Is there any technical reason for this? Or is this just something that
was overlooked? Knowing the encryption details would be useful even on a
page that is only partially encrypted.

Yeah, it's broken at the security model level. The underlying difficulty is the clash of security models & perceptions as to what matters.

Go back in history: SSL was invented to create one secure connection to one site in order to protect one credit card number as it was passed across in a HTTP POST. It was claimed that this transfer had to be strongly protected, no matter what, against all threats, and this must be an absolute requirement.

Hold on to that thought: the credit card must be protected, or die in the attempt!

The response to this and other market developments was devastating to the security model. Almost immediately (we're talking 1995) there was pressure to turn off SSL and ditch it because it was too slow. What happened in the market was that the "payments page" was sliced out and set up separately so payment could happen over "slow SSL" after the decision to buy was apparently made.

This immediately broke the entire model because there was now an easy downgrade attack from HTTPS to HTTP in the browser, which the user was ill-equiped to deal with (as Netscape had independently modified the GUI to drop the CA's name). But on paper, the actions of the servers were compliant because they could point at *their received credit card numbers* and show that they were protected. Strongly. No matter what ... including putting at risk credit cards they never saw. Everyone was happy.

Move forward a few years, and browsers & sites started breaking other assumptions, and phishers turned up and started exploiting the downgrade attack in the browsers. So, the original killer requirement, that the credit card must be protected against everything imaginable ... killed the security entirely by causing implementors to turn off the model in what they thought were safe circumstances.

In practical detail right-now terms the question is that the GUI people don't know how to present a mix of zero-security with ultra-high security. What does that mean? do we average it? Say it is top-security and pray it is? Say it is no security and ignore the rest? (The answer from the model is, like renegotiation, the browser should drop the connection.)

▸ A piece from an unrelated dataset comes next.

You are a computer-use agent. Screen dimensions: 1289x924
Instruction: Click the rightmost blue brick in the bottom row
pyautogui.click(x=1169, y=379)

That argument can go around and around, but keep coming back to the original requirements. Then, we see that answer to your question is irrelevant, because the absolute requirement was bypassed so badly that the model was broken. We're not using the SSL security model, and haven't been since 1995. So you can do whatever you like, or more practically, whatever you feel you can get away with (think about the dozens of connections that modern portals fire up, and outsourced payment processors and google tools and ...).